図4に圧下率とΔrの関係を示した様に、90%を超えるとΔrが0.5超になり、面内異方性が大きくなる。これは、冷延での歪が過度に大きくなるため、フェライト相の結晶方位強度が急激に高くなるためである。更に、延性や生産性を考慮すると、30〜80%が望ましい。冷間圧延における他の条件(ロール径、パス数、圧延温度等)は特に規定せず、生産性に応じて適宜選択すれば良い。
【0054】
冷間圧延後の焼鈍は、オーステナイト相量の調整のために施され、オーステナイト相を40%以上とするために、加熱温度を1100℃以下とし、90%以下とするために1000℃以上とする。但し、過度に高温焼鈍は、逆にオーステナイト相量の減少、結晶粒の粗大化、フェライト相の結晶方位強度の増加をもたらすことから、加熱温度は1000〜1100℃とする。更に、延性や靭性の観点から、1020〜1075℃が望ましい。また、加熱後の冷却速度が遅すぎると、冷却過程でCr炭窒化物が析出し、靭性や耐食性が劣化することから、500℃までの冷却速度を5℃/sec以上とする。500℃/sec超の冷却速度にすると鋼板形状が著しく劣化するため上限を500℃/secとした。なお、生産性や酸洗性を考慮すると冷却速度は10〜50℃/secが望ましく、冷却方法は気水冷却、水冷など適宜選択すれば良い。
【0055】
オーステナイト相の硬度をフェライト相の硬度の1.1倍にするためには、Nをオーステナイト中に濃化させてオーステナイト相を硬質化する必要があり、本発明では冷却過程の400〜500℃の温度域において5sec以上保持することでオーステナイト相にNを濃化させる。但し、500sec超の保持は、生産性を著しく劣化させるため、上限を500secとした。更に、生産性を考慮すると保持時間は60sec以下が望ましい。
【0056】
他工程の製造方法については特に規定しないが、熱延板厚、冷延板焼鈍雰囲気などは適宜選択すれば良い。また、冷延・焼鈍後に調質圧延やテンションレベラーを付与しても構わない。
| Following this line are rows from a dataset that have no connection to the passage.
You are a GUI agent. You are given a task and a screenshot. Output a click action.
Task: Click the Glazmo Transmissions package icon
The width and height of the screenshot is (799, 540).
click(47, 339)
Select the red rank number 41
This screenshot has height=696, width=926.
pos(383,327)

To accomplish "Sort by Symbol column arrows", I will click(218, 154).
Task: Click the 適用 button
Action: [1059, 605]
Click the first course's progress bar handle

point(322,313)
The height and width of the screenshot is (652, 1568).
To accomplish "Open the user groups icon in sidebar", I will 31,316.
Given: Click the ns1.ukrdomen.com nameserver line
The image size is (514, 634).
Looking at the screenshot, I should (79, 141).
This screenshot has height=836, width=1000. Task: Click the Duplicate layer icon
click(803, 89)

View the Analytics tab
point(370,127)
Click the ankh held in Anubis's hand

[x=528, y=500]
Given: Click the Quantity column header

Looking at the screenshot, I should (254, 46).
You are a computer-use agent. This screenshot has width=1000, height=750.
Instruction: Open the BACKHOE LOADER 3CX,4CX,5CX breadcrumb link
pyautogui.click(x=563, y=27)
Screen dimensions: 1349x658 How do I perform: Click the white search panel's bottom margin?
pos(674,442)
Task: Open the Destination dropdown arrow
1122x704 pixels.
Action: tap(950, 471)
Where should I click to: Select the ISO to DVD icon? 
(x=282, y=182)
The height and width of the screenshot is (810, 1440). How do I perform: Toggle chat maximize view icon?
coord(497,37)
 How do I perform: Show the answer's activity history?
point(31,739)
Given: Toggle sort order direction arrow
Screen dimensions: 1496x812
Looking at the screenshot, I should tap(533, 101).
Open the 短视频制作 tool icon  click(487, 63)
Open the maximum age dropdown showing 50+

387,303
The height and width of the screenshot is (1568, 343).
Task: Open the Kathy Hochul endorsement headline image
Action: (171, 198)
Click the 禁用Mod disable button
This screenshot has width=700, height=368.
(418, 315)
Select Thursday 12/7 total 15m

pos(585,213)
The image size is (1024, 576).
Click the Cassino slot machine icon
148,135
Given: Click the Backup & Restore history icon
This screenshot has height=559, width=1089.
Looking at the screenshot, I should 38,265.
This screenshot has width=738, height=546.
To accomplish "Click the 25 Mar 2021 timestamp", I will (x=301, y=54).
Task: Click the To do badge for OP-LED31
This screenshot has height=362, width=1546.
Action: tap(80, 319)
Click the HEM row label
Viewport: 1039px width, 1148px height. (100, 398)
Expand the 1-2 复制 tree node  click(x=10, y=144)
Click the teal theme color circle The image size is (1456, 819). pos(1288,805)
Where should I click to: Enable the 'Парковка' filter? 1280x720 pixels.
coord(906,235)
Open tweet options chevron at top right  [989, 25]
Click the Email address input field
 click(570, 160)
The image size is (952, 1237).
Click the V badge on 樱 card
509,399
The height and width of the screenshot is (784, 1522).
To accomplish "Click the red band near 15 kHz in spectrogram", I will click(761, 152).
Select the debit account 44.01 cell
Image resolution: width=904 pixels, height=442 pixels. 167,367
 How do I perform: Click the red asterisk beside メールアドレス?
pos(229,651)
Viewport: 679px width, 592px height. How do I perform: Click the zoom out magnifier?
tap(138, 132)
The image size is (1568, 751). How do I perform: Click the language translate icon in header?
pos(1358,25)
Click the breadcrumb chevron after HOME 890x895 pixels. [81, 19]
更に、製品板厚についても、要求部材厚に応じて選択すれば良い。
【実施例】
【0057】
表1に示す成分組成の鋼を溶製してスラブに鋳造し、スラブを熱間圧延して3.5mm厚の熱延コイルとした。その後、熱延コイルを焼鈍・酸洗し、圧下率78%で冷間圧延し、1050℃に加熱後、500℃までの冷却速度を10℃/secとして焼鈍後、酸洗を施して製品板とした。このようにして得られた製品板から、先述した方法でΔr、結晶方位強度およびオーステナイト相率の測定を行なった。
【0058】
【表1】
【0059】
鋼No.1〜10は本発明範囲の鋼成分であり、オーステナイト相率、フェライト相の結晶方位の最大強度が本発明範囲を満足し、異方性の指標であるΔrが0.5以下であり、面内異方性が小さいフェライト・オーステナイト2相ステンレス鋼板が得られている。 一方、鋼No.11はSUS329J4Lに相当する鋼であり、Ni、Moが本発明範囲から外れておりオーステナイト相率およびフェライト相の結晶方位の最大強度が著しく高いため、Δrが0.5超と異方性が大きい。
【0060】
鋼No.12、14および17は、それぞれオーステナイト生成元素であるC、Mn、Nが本発明範囲の下限外れであるため、オーステナイト相率とフェライト相の結晶方位強度が本発明範囲外となりΔrが大きい。
【0061】
鋼No.13、16、18、20、21、25、26は、それぞれSi、Cr、Mo、B、Al、Sn、Wというフェライト生成元素が本発明範囲の上限外れであり、フェライト相率が多くなるためフェライト相の結晶方位が顕著に発達し、Δrが大きい。
【0062】
鋼No.15と18は、オーステナイト生成元素であるNi、Cuが上限外れであり、オーステナイト相率が過度に多くなることでフェライト相の結晶方位強度が外れΔrが大きい。鋼No.22〜24は、Ti、Nb、Zrが上限外れであり、オーステナイト生成元素であるCやNと結合することで、オーステナイト相率を下げてしまいΔrを大きくする。
【0063】
表2には、本発明の鋼No.1〜4について、冷延圧下率と冷延板焼鈍条件を変えて製造した場合の先述した方法でΔr、結晶方位強度およびオーステナイト相率の測定結果を示す。
【0064】
表2に示すように、本発明範囲で製造した本発明例の鋼No.1〜4は、Δrが小さく、面内異方性が小さくプレス成形性は良好であった。これに対して、冷延圧下率、冷延板焼鈍温度および冷却速度が本発明範囲から外れる比較例の鋼No.1〜4の場合は、Δrが大きくなり、面内異方性が大きくプレス成形性に問題があった。